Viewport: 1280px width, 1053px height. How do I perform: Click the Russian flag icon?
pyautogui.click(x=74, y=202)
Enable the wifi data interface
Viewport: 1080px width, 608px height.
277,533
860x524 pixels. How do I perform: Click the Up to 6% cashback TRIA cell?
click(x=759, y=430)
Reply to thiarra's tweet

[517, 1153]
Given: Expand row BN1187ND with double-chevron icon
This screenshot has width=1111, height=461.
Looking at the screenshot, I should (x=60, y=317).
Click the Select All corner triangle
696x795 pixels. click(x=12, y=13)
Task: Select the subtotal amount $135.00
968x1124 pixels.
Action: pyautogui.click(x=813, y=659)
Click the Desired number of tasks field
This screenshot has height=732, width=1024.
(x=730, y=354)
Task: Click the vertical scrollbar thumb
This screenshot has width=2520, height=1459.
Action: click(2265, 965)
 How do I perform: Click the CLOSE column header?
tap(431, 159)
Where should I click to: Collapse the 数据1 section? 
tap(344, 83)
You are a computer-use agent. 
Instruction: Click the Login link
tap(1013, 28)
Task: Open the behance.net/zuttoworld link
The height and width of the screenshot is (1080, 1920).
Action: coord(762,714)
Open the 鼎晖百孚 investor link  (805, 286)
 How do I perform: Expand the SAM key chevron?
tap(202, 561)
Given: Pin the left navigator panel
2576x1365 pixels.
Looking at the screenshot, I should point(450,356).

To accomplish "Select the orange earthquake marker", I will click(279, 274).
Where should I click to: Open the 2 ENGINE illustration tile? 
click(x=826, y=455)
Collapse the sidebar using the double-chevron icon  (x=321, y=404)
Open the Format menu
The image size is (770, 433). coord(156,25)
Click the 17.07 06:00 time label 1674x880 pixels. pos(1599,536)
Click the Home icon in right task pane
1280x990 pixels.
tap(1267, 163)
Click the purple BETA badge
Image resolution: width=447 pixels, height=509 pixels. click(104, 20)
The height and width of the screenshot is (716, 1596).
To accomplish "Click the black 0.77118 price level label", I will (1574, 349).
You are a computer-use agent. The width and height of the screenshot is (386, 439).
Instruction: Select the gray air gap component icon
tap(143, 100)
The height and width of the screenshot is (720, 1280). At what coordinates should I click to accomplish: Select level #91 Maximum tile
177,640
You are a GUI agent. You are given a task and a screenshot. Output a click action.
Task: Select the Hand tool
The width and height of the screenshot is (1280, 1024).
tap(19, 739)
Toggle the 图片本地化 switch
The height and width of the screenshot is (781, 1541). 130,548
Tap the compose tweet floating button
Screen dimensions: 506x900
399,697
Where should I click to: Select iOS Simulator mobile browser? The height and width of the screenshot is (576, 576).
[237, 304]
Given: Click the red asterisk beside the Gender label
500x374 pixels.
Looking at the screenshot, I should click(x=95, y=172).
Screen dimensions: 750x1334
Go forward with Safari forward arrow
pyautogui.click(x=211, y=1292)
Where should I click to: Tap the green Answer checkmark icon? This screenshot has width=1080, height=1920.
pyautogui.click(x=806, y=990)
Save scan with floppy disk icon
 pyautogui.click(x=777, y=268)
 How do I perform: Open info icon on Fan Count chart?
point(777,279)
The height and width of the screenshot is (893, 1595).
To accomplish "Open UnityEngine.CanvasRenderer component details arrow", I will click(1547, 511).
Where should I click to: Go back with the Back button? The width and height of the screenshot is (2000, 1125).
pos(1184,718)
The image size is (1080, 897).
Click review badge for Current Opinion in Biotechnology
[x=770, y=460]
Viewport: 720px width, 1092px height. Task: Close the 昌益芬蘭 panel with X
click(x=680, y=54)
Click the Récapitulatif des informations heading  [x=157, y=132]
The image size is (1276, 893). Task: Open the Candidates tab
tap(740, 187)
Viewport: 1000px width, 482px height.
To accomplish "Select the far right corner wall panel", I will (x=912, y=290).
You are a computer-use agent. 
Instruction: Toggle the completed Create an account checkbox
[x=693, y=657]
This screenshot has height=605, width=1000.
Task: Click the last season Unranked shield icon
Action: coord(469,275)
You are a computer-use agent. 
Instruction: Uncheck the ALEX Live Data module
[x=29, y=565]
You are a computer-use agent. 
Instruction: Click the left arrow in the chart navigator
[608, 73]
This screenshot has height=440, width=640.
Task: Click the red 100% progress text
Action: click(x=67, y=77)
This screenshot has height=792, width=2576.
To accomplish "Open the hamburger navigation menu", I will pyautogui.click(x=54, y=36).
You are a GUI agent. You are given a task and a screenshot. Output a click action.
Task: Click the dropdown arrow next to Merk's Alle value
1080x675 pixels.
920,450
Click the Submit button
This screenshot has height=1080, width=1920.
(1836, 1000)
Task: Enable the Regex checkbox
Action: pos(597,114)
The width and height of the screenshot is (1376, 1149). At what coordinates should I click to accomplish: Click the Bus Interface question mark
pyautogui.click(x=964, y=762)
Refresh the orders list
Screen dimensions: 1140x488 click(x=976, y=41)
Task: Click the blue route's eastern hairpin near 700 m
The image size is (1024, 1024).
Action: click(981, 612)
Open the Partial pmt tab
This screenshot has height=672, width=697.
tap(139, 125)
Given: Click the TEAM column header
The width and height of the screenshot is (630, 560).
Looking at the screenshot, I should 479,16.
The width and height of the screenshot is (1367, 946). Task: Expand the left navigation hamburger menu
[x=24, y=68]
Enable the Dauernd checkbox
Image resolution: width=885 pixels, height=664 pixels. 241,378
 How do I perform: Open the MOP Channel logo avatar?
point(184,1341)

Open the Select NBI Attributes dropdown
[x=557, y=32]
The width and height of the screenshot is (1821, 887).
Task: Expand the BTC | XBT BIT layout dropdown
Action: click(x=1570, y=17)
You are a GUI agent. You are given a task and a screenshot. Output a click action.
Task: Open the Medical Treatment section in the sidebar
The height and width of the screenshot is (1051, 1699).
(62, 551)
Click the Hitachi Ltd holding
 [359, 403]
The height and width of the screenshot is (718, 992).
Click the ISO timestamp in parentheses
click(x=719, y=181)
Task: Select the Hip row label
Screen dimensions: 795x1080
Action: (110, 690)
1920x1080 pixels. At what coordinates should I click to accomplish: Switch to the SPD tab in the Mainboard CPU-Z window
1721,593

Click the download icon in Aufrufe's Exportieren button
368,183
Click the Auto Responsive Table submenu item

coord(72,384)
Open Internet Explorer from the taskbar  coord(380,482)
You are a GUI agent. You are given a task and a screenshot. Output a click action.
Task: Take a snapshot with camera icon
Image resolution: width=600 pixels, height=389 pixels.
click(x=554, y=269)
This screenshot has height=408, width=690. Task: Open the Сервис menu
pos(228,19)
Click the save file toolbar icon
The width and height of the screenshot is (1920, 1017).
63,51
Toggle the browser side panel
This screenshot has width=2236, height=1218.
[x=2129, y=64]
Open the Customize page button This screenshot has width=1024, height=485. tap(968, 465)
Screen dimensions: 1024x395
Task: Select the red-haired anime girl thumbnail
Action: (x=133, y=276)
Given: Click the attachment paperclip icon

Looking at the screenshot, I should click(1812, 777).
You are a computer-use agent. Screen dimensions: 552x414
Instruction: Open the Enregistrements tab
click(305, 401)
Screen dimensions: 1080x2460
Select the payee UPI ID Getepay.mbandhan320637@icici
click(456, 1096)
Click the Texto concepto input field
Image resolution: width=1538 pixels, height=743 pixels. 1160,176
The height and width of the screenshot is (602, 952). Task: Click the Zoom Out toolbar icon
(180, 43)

_ _ _ _ _ _ _

### Exercise
Extract the lines of the entries from the first line up to and including the line that contains "Action: pyautogui.click(x=813, y=659)", and reproduce them verbatim.

### Task response
Viewport: 1280px width, 1053px height. How do I perform: Click the Russian flag icon?
pyautogui.click(x=74, y=202)
Enable the wifi data interface
Viewport: 1080px width, 608px height.
277,533
860x524 pixels. How do I perform: Click the Up to 6% cashback TRIA cell?
click(x=759, y=430)
Reply to thiarra's tweet

[517, 1153]
Given: Expand row BN1187ND with double-chevron icon
This screenshot has width=1111, height=461.
Looking at the screenshot, I should (x=60, y=317).
Click the Select All corner triangle
696x795 pixels. click(x=12, y=13)
Task: Select the subtotal amount $135.00
968x1124 pixels.
Action: pyautogui.click(x=813, y=659)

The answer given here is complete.